As a result, don't be surprised to see companies that are not just cheap but are also growing at an impressive rate to overtake Palantir's market cap in the next five years. Let's take a closer look at one such name now.

Person wearing headphones sitting in front of a gaming PC.

Image source: Getty Images.

Secular growth in AI chips and gaming consoles should give this company a big boost

Advanced Micro Devices (NASDAQ: AMD) has a market cap of $260 billion, which is around 64% lower than Palantir's. However, its price-to-sales ratio is much lower at just 9. What's more, the company's growth rate is getting better thanks to the deployment of its central processing units (CPUs) and graphics processing units (GPUs) in servers and personal computers (PCs).

AMD reported a 32% spike in revenue in the second quarter of 2025 to $7.7 billion. Its client and gaming segment produced almost 47% of the top line last quarter, growing by 69% from the year-ago period.

This segment has two major catalysts for the next five years. The first is the AI-capable PC market that's expected to grow by 4.5x in size by 2030. AMD is the second-largest player in the PC CPU market, with a unit market share of almost 24% at the end of Q2. That figure jumped by 2.8 percentage points from the year-ago period. AMD has the potential to win more share of this market in the future by producing more advanced chips, which could help it eat into Intel's dominance in client CPUs.

The next catalyst for AMD's client and gaming segment will be the next generation of gaming consoles that are expected to be launched in 2028. Historically, AMD has been the go-to designer of custom chips that power consoles from Microsoft and Sony. The chipmaker is reportedly going to design the chips for the next-gen consoles as well.

The company reportedly pulled in $5 billion in revenue in 2021 from sales of semi-custom chips powering the current Xbox and the PlayStation generation, just a year after they hit the market. So, a new generation of consoles within the next five years is going to be an additional catalyst for AMD's client and gaming segment.

Meanwhile, the data center business is now producing 41% of AMD's top line. This segment's revenue was up by 14% year over year in Q2. The good part is that AMD is on track to gain from the adoption of both server CPUs and GPUs in AI data centers. That's because its Epyc server CPUs are designed for running AI inference applications, which explains why they are gaining traction globally.

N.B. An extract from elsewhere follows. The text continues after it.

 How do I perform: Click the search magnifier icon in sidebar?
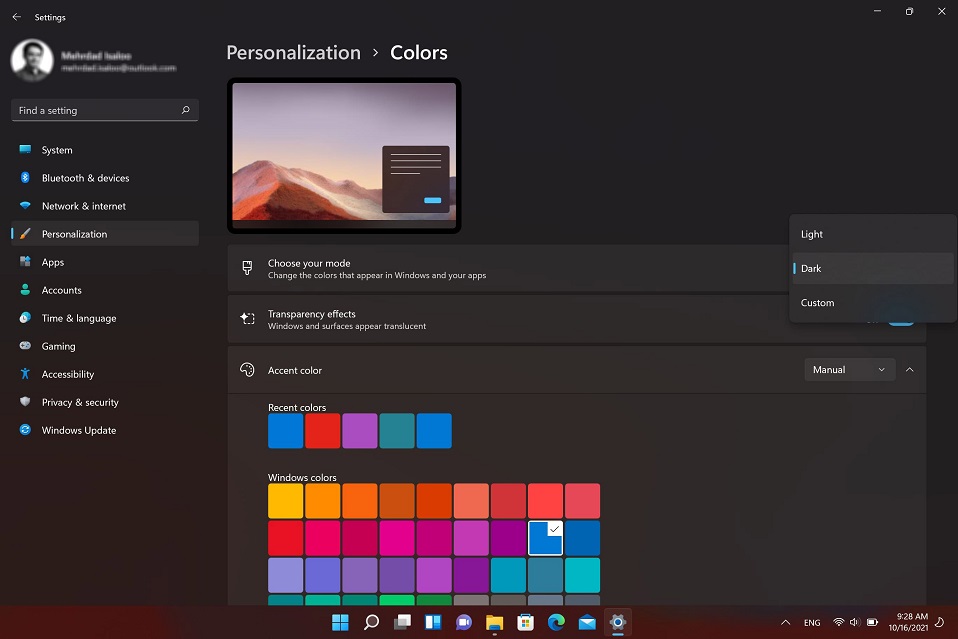point(185,111)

On the other hand, AMD is set to launch more powerful data center GPUs so that it can give Nvidia a run for its money in this market. All these efforts could pay off nicely over the next five years and could even help AMD increase its data center revenue by an impressive 10x by 2030.

AMD's market cap is likely to jump significantly in the next five years

AMD's revenue is projected to increase at solid double-digit rates over the next couple of years.

AMD Revenue Estimates for Current Fiscal Year Chart

Data by YCharts.

However, the expected arrival of gaming consoles in 2028 and AMD's ability to capture a bigger share of the PC and server chip markets could allow it to step on the gas and do better than Wall Street's expectations. But even if we assume that AMD manages to grow its revenue at 15% a year in the three years following 2027, its top line could hit almost $72 billion at the end of 2030.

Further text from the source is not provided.